_Exercise_
Please write out, exactly as they appear, the line containing "You are a GUI" and every line after it to the end of the records, and nothing more.

Stored data
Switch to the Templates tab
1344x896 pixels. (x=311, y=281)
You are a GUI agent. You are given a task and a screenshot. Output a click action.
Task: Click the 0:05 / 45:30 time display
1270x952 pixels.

_Task response_
You are a GUI agent. You are given a task and a screenshot. Output a click action.
Task: Click the 0:05 / 45:30 time display
1270x952 pixels.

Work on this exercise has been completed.